Адаптация (Былинский) - страница 82

Я оглянулся. Посмотрел вверх. И тут же почувствовал: в пирамидах теплится жизнь. Они, предназначенные для смерти, почему-то живут и дышат до сих пор. А я, со своим мозгом, с кожей, глазами, мыслями, ртом, пенисом, слюнями, родом, воображением – я со всем этим джентльменским набором живого человека не был сейчас живее этой тщательно сложенной груды бело-желтых камней.


В открытом ресторане с видом на Сфинкса и пирамиду Хеопса были накрыты столы. Официанты разносили холодную минеральную воду и кока-колу. Я взял с подноса бутылку ледяной колы. Налил в стакан, отпил, стал понемногу есть: салат, белая рыба на гриле. Жаль, нет холодного белого вина. Я вспомнил, что сегодня у меня день рождения. Откинувшись на стуле, смотрел на пирамиду. Кажется, на этом месте Наполеон выстраивал своих солдат, напутствуя их перед сражением. Зачем-то он покорял весь этот мир, как покоряли многие до него – но войны до сих пор не кончаются. И люди по-прежнему разные, чужие, никакие они друг другу не братья и никогда ими не были. Ошиблись пылкие французы, придумавшие во время своей классовой революции лозунг: «Свобода, равенство, братство».

«У нас, как ты помнишь, было три революции, – прищурившись, говорил мне в детстве старший брат, – а знаешь, сколько было у французов? Пять!»

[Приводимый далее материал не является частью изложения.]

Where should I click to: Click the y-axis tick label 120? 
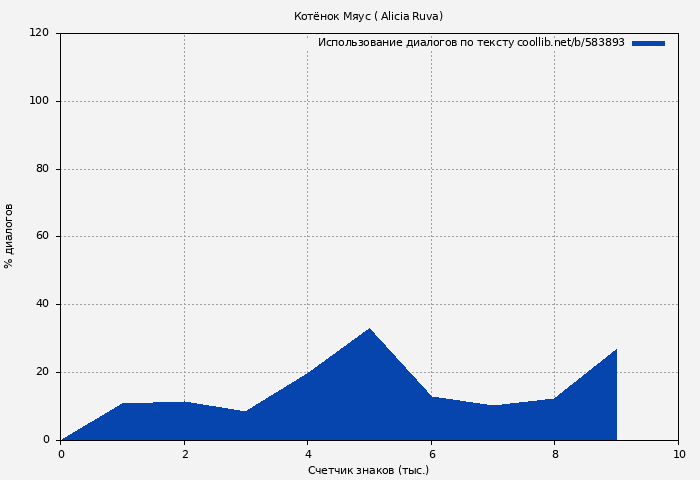tap(39, 33)
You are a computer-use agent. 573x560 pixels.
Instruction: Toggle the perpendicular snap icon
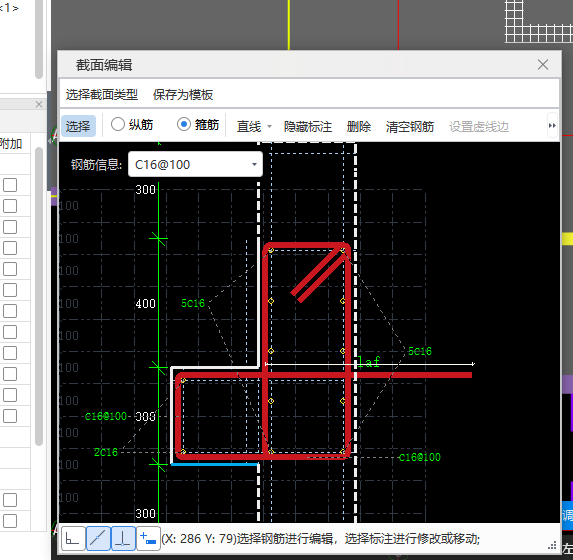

Пять. Никто до сих пор не знает, как сделать жизнь лучше. Никто. Только в книгах ее делают лучше. Причем в самых плохих книгах, тех самых, которые наш продюсер милостиво обещал не запрещать. В хороших книгах хорошей жизни обычно не бывает. Просто, когда их читаешь, становится лучше на душе. Даже в Библии предвидят победу на земле зла. И жизнь в большинстве своем зла. Надоело делать вид, что это не так. Мне тридцать восемь. Какая свобода, равенство, братство? Люди не равны, не свободны, не братья. Равенство ремесленников, свобода конвейера. Мать говорила, что я родился в пять тридцать вечера. Значит, по египетскому времени я был сейчас еще тридцатисемилетним. А по российскому – рождался прямо сейчас. Тридцать восемь лет. Не знаю, к чему и зачем я существую. Для наслаждения? – так думал в юности, начитавшись Эпикура. Для радости – когда чувствовал, что вот-вот поверю в Бога. Для прорывов в трансцендентное – когда писал «Адаптацию». Для любви – когда любил. А может, чтобы просто дышать и наслаждаться всем этим, пока не прекратится естественным образом дыхание?


В глубине ресторана, там, где натянутый тент давал наиболее густую тень, сидела за столом и смотрела прямо перед собой женщина в солнцезащитных очках. Она была загорелая, с короткими темными волосами, примерно моих лет. Присмотревшись, я узнал ее: это была женщина-чайка – та самая, что лежала в Хургаде на пирсе и что-то долго писала в тетради. Я помахал ей рукой. Похоже, она заметила мой жест и улыбнулась. Но почти сразу же встала и стала уходить. Наверное, мне показалось, что она улыбнулась – ведь лицо ее было в тени. Вероятно, нужно было встать, подойти к ней, догнать, заговорить. Заговорить? Прохладное пекло бессмысленности давило сверху, уничтожало, высасывало все силы, словно работающий рядом на полных оборотах ядерный реактор. И вдруг мне показалось, что предо мной, как 25-й кадр, мелькнула и погасла картинка из детского сна ужаса: беззвучно крутящееся сверло, на которое накручивалась огромная глинистая масса действительности.